PEP 450 Adding a statistics module to Python

S

Skip Montanaro

I am seeking comments on PEP 450, Adding a statistics module to Python's
standard library:

http://www.python.org/dev/peps/pep-0450/

Please read the FAQs before asking anything :)

Given that installing numpy or scipy is generally no more difficult
that executing "pip install (scipy|numpy)" I'm not really feeling the
need for a battery here... (Of course, I use this stuff at work from
time-to-time, so maybe I'm more in the "nuclear reactor of batteries"
camp anyway.)

Skip
 
S

Stefan Behnel

Ben Finney, 10.08.2013 07:05:
See the Rationale of PEP 450 for more reasons why “install NumPy†is not
a feasible solution for many use cases, and why having ‘statistics’ as a
pure-Python, standard-library package is desirable.

The rationale suggests that the module is meant as a simple toolset for
non-NumPy users. Are the APIs (class model, function names, etc.) similar
enough to make it easy to switch, preferably in both directions?

It would be good if a stdlib statistics module could be used as a SciPy
fallback for the "simple" things, and if users of the stdlib module could
easily switch their code to SciPy if they need more speed/features/whatever
at some point, without having to relearn the name of each single function.

I'm not asking for compatibility (doesn't sound reasonable without NumPy
arrays), but I think that a similarity in terms of API naming (as far as it
makes sense) should be clearly stated, e.g. in the Design Decisions section.

Stefan
 
R

Roy Smith

Skip Montanaro said:
Given that installing numpy or scipy is generally no more difficult
that executing "pip install (scipy|numpy)" I'm not really feeling the
need for a battery here...

I just tried installing numpy in a fresh virtualenv on an Ubuntu Precise
box. I ran "pip install numpy". It took 1.5 minutes. It printed
almost 1800 lines of build crap, including 383 warnings and 83 errors.
For a newbie, that can be pretty intimidating.

That's for the case where I've already installed numpy elsewhere on that
box, so I already had the fortran compiler, and the rest of the build
chain. For fun, I just spun up a new Ubuntu Precise instance in AWS.
It came pre-installed with Python 2.7.3. I tried "pip install numpy",
which told me that pip was not installed.

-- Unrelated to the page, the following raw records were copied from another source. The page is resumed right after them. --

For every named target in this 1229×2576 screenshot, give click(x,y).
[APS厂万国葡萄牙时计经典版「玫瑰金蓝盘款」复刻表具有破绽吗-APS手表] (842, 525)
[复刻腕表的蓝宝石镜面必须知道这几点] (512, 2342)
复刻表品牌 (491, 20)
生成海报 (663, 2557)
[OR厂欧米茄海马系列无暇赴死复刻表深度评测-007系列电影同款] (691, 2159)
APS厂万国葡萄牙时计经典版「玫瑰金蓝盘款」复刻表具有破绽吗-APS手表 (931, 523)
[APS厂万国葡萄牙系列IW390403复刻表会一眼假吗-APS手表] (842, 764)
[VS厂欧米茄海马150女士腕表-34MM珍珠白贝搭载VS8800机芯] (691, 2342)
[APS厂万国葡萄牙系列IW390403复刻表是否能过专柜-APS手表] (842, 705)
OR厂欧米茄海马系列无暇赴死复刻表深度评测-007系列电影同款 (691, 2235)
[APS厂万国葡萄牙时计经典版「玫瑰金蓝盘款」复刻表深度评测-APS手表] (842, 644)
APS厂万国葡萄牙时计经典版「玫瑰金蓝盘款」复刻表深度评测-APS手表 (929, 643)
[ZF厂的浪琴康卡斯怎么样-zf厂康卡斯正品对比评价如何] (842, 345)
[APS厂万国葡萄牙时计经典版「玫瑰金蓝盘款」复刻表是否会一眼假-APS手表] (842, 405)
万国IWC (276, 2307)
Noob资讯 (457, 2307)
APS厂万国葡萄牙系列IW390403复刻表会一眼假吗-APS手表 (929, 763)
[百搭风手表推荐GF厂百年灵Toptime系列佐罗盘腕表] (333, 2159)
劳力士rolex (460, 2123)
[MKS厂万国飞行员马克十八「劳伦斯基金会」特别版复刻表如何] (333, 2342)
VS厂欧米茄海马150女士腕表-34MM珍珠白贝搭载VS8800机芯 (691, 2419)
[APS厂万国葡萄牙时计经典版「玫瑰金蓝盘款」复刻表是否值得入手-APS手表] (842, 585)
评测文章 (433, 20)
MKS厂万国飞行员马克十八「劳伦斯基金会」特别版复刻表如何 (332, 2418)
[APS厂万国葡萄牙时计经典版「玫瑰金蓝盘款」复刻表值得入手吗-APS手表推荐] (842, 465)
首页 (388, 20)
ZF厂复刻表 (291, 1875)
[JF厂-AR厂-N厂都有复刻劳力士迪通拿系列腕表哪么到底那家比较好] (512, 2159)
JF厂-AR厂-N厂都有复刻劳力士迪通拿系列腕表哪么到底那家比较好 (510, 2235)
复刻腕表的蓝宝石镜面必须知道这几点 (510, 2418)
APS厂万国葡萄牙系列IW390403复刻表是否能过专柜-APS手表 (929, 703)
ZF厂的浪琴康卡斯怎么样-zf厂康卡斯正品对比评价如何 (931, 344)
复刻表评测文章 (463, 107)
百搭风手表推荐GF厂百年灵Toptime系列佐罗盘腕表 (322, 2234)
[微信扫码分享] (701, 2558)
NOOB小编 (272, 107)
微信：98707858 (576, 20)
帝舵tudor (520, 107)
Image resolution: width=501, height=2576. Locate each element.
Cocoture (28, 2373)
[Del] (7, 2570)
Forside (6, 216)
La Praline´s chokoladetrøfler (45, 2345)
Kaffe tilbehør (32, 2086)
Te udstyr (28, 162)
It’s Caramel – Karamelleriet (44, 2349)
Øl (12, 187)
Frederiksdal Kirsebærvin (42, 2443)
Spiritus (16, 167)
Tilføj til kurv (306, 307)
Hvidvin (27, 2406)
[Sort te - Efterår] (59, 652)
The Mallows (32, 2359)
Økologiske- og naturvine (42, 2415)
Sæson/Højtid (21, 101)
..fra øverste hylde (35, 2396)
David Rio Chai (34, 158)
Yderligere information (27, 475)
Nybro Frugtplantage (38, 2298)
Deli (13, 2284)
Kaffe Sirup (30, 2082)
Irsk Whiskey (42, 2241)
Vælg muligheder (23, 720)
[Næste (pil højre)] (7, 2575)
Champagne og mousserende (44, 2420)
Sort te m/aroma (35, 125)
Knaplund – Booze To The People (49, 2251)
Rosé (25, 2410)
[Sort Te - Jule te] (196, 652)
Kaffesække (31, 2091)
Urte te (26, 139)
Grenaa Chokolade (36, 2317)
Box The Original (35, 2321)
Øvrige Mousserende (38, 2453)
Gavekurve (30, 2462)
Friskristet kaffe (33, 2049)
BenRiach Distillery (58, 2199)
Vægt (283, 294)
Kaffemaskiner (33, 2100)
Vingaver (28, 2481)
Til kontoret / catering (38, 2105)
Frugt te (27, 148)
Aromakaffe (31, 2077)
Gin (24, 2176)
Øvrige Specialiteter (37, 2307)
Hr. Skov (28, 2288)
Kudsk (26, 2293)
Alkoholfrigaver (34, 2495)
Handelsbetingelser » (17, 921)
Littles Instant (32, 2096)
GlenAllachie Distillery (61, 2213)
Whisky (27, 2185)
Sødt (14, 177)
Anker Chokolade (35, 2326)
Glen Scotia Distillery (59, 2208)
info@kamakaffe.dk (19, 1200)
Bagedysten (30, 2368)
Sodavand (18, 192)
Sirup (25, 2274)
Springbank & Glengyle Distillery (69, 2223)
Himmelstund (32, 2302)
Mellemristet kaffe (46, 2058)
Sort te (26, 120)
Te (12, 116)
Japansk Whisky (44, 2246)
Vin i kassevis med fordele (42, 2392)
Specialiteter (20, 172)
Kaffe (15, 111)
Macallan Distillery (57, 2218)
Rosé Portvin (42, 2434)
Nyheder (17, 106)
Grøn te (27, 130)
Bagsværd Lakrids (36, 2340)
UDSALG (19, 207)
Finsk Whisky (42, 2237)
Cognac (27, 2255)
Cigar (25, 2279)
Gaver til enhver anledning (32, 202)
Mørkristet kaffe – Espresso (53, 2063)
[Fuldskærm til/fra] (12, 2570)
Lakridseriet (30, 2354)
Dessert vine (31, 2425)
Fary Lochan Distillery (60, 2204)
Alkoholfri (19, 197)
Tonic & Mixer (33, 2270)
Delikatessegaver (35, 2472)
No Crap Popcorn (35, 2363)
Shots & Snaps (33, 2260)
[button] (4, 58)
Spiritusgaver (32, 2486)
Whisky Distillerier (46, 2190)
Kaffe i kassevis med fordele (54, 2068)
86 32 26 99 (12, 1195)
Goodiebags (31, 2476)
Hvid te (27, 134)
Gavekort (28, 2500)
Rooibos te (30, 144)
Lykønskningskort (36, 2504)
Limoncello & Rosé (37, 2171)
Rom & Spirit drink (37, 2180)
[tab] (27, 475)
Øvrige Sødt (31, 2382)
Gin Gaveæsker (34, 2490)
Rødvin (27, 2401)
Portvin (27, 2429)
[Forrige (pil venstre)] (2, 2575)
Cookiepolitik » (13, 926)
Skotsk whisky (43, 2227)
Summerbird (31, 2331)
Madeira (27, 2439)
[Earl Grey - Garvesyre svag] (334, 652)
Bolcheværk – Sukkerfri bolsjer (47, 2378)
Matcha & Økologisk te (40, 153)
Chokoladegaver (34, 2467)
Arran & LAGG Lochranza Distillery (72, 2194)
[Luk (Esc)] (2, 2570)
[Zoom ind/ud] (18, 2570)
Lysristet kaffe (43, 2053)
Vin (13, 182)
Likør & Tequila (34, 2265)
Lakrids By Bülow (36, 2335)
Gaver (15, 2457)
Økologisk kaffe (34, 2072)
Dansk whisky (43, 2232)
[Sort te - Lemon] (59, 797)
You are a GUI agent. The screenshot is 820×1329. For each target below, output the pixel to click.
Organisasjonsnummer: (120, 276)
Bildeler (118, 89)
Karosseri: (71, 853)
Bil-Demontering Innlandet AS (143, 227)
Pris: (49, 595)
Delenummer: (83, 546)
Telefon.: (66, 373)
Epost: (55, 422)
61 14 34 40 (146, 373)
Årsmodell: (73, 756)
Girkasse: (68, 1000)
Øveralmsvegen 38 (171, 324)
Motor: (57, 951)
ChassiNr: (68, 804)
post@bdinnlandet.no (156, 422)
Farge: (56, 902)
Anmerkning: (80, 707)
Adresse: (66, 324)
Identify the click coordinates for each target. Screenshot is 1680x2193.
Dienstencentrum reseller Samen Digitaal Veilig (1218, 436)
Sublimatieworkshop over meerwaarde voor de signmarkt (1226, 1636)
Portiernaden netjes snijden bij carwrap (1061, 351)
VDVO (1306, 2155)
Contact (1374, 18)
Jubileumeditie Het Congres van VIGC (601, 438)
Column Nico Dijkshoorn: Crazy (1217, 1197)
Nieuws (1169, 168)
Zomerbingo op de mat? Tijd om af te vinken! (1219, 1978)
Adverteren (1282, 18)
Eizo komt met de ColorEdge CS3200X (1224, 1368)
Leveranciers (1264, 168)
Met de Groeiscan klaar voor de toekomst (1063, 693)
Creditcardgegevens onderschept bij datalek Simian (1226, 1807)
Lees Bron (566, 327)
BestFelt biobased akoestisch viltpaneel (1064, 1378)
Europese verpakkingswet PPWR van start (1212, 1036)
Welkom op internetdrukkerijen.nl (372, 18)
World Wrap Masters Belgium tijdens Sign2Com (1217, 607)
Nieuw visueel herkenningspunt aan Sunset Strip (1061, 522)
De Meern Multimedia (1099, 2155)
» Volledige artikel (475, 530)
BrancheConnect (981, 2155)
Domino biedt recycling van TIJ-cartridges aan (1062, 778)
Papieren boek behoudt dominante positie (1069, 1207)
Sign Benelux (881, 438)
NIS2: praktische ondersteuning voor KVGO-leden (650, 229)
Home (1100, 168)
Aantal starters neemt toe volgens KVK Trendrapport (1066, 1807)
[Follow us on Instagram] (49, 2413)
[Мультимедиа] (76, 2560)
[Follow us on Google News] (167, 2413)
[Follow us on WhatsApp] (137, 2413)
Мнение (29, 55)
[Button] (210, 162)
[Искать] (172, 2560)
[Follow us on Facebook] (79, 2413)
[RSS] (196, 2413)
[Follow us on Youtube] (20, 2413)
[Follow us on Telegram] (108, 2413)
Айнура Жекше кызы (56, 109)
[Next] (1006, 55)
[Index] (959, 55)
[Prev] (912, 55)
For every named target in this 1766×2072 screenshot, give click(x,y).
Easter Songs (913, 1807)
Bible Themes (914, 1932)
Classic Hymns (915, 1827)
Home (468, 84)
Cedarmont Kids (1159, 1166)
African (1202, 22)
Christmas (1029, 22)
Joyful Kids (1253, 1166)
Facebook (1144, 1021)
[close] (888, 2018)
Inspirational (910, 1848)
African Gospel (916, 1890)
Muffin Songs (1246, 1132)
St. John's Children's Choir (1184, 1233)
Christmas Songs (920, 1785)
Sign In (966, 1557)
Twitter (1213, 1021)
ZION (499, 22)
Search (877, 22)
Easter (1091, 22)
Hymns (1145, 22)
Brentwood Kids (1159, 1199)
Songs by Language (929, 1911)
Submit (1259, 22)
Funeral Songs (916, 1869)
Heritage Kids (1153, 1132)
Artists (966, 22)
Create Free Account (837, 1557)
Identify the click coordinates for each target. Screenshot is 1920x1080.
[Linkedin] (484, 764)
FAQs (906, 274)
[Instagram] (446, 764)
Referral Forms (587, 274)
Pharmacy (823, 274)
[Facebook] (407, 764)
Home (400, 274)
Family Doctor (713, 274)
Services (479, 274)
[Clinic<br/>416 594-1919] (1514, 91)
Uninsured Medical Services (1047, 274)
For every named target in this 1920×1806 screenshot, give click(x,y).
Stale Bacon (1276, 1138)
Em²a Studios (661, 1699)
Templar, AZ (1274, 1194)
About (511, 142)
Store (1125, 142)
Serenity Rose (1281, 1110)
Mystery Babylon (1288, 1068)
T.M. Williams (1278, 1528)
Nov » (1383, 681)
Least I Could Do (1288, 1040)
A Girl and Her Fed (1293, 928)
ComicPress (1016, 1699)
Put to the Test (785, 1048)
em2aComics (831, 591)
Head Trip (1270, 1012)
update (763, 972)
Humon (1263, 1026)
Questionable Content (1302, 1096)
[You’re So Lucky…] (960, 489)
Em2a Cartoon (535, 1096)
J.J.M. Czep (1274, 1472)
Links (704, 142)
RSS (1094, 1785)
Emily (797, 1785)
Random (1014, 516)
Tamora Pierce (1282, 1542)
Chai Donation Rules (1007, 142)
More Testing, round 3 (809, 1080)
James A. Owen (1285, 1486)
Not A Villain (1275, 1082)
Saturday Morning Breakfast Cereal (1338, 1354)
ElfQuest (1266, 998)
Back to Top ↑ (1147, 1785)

At least it told me what I needed to do to get pip installed.
Unfortunately, I didn't read the message carefully enough and typed
"sudo apt-get install pip", which of course got me another error because
the correct name of the package is python-pip. Doing "sudo apt-get
install python-pip" finally got me to the point where I could start to
install numpy.

Of course, if I didn't have sudo privs on the box (most corporate
environments), I never would have gotten that far.

At this point, "sudo pip install numpy" got me a bunch of errors
culminating in "RuntimeError: Broken toolchain: cannot link a simple C
program", and no indication of how to get any further.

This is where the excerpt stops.